The Swedish streaming giant announced Friday that it would indefinitely suspend political ads because it can’t sufficiently vet them.

“At this point in time, we do not yet have the necessary level of robustness in our process, systems and tools to responsibly validate and review this content,” the company said in a statement to the trade publication Ad Age. “We will reassess this decision as we continue to evolve our capabilities.”

Spotify is a tiny player in the political ad world. But its largely symbolic decision marks yet another company dissenting from Facebook’s hands-off approach to political ads. The Silicon Valley giant, which owns Instagram, allows politicians to lie in ads unless they touch on select, protected topics, such as how to participate in the Census.
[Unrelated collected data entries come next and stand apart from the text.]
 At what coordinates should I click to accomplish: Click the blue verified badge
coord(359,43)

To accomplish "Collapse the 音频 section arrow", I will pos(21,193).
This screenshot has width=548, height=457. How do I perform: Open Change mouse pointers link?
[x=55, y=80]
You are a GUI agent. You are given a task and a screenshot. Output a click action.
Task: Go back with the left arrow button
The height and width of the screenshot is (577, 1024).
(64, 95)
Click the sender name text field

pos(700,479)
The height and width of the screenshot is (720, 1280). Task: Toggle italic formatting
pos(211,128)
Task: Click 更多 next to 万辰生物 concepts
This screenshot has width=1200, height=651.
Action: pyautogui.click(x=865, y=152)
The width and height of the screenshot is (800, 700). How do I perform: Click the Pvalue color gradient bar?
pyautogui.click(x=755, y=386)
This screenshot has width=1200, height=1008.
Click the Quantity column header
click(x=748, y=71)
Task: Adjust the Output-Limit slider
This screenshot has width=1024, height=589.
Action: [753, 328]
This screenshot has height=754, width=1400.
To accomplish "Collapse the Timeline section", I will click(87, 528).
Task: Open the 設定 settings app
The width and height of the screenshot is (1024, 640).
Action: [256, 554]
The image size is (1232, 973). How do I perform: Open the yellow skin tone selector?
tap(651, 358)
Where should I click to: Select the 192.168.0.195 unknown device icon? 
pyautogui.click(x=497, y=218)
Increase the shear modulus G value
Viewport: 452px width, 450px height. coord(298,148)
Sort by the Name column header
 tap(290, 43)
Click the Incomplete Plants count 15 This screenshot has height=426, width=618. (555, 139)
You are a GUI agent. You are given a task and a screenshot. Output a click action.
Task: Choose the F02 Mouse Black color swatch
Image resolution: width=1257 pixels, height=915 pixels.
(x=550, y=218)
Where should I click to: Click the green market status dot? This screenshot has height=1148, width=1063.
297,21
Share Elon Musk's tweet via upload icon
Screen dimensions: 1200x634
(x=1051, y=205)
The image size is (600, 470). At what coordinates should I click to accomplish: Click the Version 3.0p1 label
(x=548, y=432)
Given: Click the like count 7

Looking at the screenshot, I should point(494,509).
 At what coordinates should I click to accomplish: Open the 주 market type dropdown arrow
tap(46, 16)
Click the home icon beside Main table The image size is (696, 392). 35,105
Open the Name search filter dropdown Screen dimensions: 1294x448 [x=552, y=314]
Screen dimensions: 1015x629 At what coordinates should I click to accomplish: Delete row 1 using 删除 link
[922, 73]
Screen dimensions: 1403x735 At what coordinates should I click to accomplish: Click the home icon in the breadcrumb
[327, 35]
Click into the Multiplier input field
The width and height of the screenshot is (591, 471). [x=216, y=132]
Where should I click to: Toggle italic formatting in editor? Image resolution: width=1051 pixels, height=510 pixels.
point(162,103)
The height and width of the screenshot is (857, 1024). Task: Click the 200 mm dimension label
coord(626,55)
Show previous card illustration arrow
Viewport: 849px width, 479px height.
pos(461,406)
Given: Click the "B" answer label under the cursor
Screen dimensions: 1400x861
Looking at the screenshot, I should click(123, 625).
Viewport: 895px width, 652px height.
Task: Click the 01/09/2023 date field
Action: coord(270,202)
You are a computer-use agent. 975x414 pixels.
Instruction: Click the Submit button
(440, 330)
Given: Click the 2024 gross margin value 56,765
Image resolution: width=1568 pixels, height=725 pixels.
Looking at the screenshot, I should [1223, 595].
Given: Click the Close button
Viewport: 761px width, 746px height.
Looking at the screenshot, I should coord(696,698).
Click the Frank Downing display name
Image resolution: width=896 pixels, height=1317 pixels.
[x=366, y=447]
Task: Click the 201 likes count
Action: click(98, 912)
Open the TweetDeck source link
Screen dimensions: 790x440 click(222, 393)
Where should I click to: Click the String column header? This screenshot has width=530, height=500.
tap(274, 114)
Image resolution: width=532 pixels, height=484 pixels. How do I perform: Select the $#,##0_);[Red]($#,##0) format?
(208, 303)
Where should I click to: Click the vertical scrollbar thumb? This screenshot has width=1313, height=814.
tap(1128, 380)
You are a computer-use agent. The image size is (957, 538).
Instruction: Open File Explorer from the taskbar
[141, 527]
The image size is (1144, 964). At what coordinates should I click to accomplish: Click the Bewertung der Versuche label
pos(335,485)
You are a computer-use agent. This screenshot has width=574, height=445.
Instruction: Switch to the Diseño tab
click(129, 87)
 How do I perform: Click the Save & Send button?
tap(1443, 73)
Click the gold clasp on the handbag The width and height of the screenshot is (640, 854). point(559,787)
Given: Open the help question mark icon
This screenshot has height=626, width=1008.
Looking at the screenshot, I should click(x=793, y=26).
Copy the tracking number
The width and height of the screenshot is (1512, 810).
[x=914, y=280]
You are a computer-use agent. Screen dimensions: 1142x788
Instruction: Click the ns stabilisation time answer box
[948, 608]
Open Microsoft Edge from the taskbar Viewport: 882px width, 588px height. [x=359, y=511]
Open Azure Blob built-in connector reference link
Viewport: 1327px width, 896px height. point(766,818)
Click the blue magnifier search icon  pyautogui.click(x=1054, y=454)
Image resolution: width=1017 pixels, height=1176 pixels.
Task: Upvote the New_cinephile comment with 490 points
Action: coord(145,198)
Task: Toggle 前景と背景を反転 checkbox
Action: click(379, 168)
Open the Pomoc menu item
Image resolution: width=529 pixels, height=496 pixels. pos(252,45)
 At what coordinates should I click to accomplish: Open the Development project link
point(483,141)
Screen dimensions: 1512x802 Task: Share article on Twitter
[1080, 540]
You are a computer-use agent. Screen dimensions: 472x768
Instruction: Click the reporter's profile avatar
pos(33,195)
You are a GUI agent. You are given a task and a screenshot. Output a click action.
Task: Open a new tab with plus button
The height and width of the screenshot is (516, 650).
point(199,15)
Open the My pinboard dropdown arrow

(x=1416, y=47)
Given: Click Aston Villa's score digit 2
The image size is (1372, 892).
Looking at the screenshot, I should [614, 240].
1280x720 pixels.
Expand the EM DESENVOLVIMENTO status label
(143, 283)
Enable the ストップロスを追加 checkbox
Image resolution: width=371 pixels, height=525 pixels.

READ MORE: Why Twitter’s political ad ban won’t make a damn difference

After Facebook’s policy sparked controversy this fall, Google — Facebook’s top competitor for political ads — said it would limit advertisers’ ability to target users on Google search and YouTube. The much smaller Twitter decided it would eliminate political ads entirely. Snapchat said soon after that it fact-checks such content.

Those moves put pressure on Facebook to explore similar responses to the threat of misinformation. But political strategists told VICE News in November that curbing political ads on the platform could backfire on outsider candidates, including many Democrats.

READ MORE: Banning political ads on Facebook could backfire big-time on Democrats

Noting that political advertising comprises a small portion of Facebook’s business, CEO Mark Zuckerberg has defended his laissez faire view under the guise of protecting free speech.

"As a principle, in a democracy, I believe people should decide what’s credible,” he said at a speech at Georgetown University in October. “Not tech companies."